◆ TASKS TO COMPLETE ◆
• a. According to the Black Flower album review below, in what year was the band formed?
• b. Please summarize the Black Flower album review in two sentences.

◆ QUOTED PASSAGE ◆
<<<<
Sometimes albums just stand out from the crowd immediately and for me, ‘Magma’ was one of those. I knew nothing of Black Flower when I chanced upon this earlier in 2022 but have since learned that the band were formed in 2014 as another branch of many projects that explore the realms of Jazz and experimental by the various musicians involved. This particular collective brings elements of Ethiopian Jazz, seemingly as a launch pad, to dive headlong into territories that are bold and occasionally undiscovered. That there are soulful touches to the playing is certain, but you can also hear that these musicians have listened to Rock and played in more conventional song-based set-ups previously too. In fact, it may have been these reference points that pulled me in, I certainly got the sense that I was listening to something familiar, but which was heading down wholly unfamiliar tracks. This is in part down to the Ethiopian scales they are working around, subtly different to a Blues scale recognizable to Rock music ears. But it is surely also thanks to the intuitive and inventive improvisations that rise out of Black Flower’s creative process.
This group of boundary defying musicians are one of the finest cultural happenings to be found in Belgium right now. A Jazz-Fusion group in the truest sense; the band are fronted by Nathan Deams, whose lead instruments on this album are alto and baritone saxophone as well as an assortment of rim-blown flutes. He is also the man responsible for the core of the compositions although the writing on this record is co-credited thanks to the jamming element of creation that develops these pieces into such epic excursions. Second in line in terms of writing is Jon Birdsong, credited as playing cornet, cornetto and seashells his CV includes Beck, Calexico and dEUS. The band are fleshed out with Simon Segers on drums, Filip Vandebril, whose list of past credits includes work with Lee Perry, on bass and Karel Cuelenaere on organ and clavinet. It is arguably Karel’s playing that informs a large part of the tone on ‘Magma,’ supplying as he does some especially haunting segments of very vintage sounding keyboard progressions.
>>>>
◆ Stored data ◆
<<<<
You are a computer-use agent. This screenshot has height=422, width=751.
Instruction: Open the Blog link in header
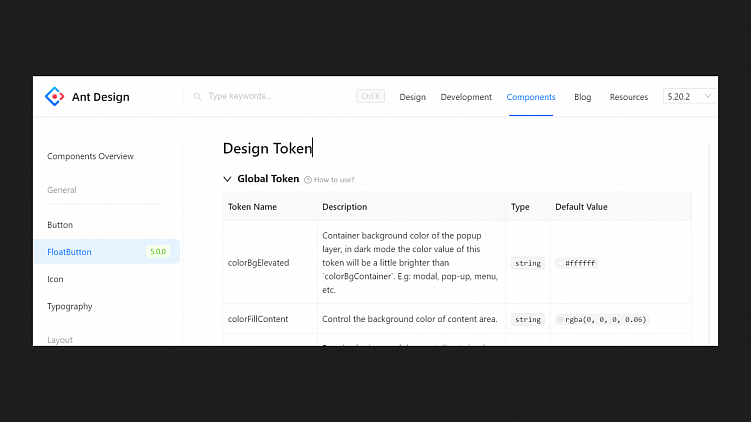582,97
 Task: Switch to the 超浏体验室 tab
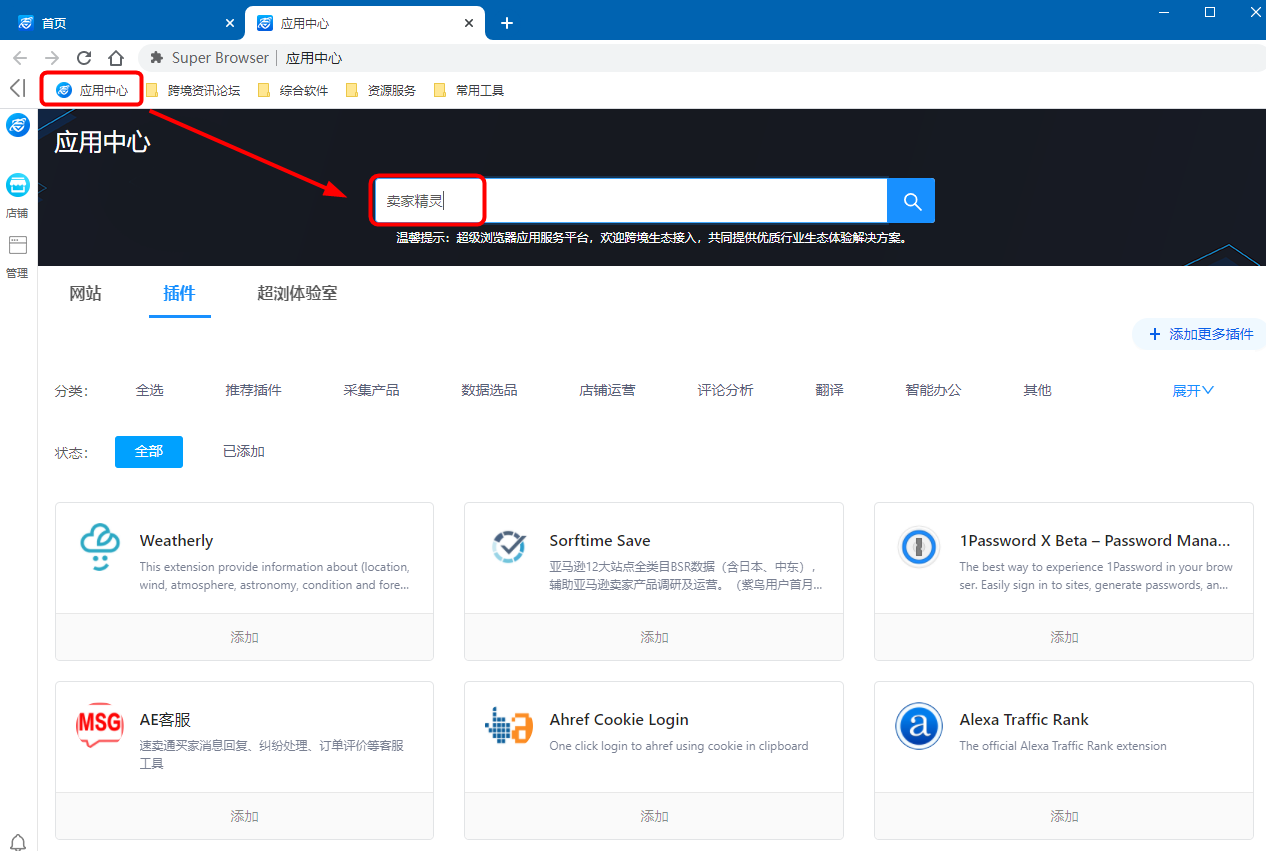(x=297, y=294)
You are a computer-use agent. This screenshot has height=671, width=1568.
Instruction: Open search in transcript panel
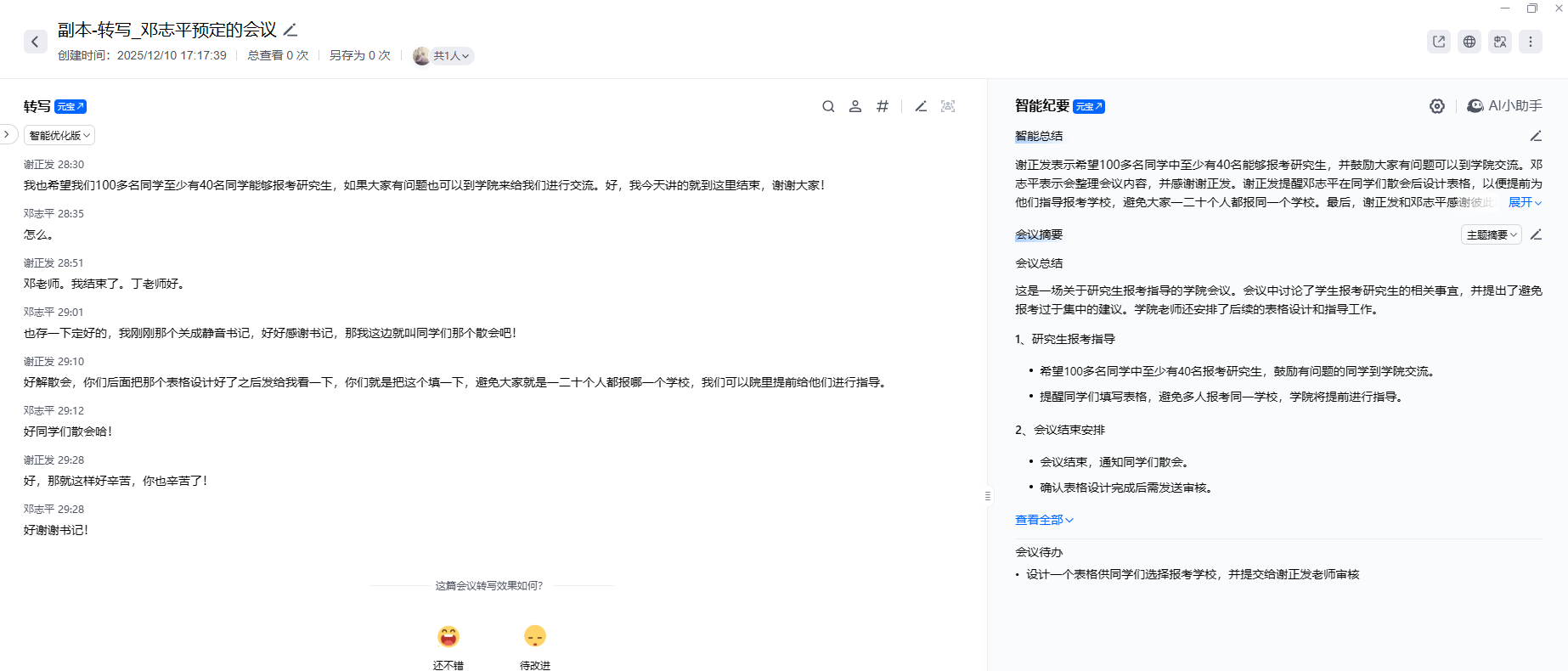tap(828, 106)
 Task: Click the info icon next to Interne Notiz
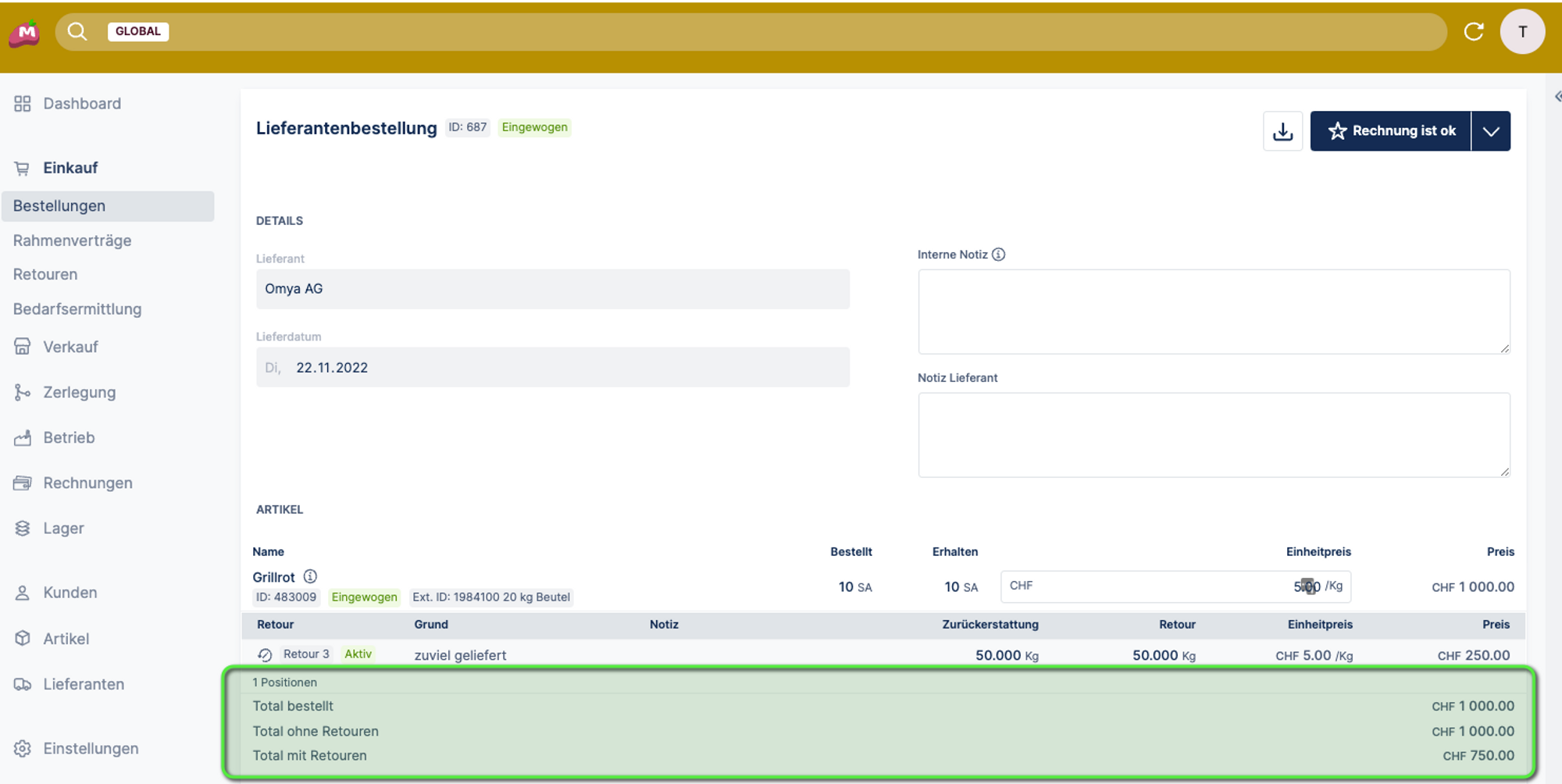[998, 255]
>>>>
<<<<
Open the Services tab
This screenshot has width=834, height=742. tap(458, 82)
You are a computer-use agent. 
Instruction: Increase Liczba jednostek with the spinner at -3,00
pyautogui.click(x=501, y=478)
>>>>
◆ TASK SOLUTIONS ◆
• a. 2014

• b. The reviewer found Black Flower's album 'Magma' immediately striking: the collective uses Ethiopian Jazz as a launch pad for bold, improvised excursions with soulful touches and echoes of Rock. Fronted by saxophonist and flutist Nathan Deams and praised as one of Belgium's finest cultural happenings, the band also features Jon Birdsong, Simon Segers, Filip Vandebril and Karel Cuelenaere, whose vintage-sounding keyboards arguably shape much of the album's tone.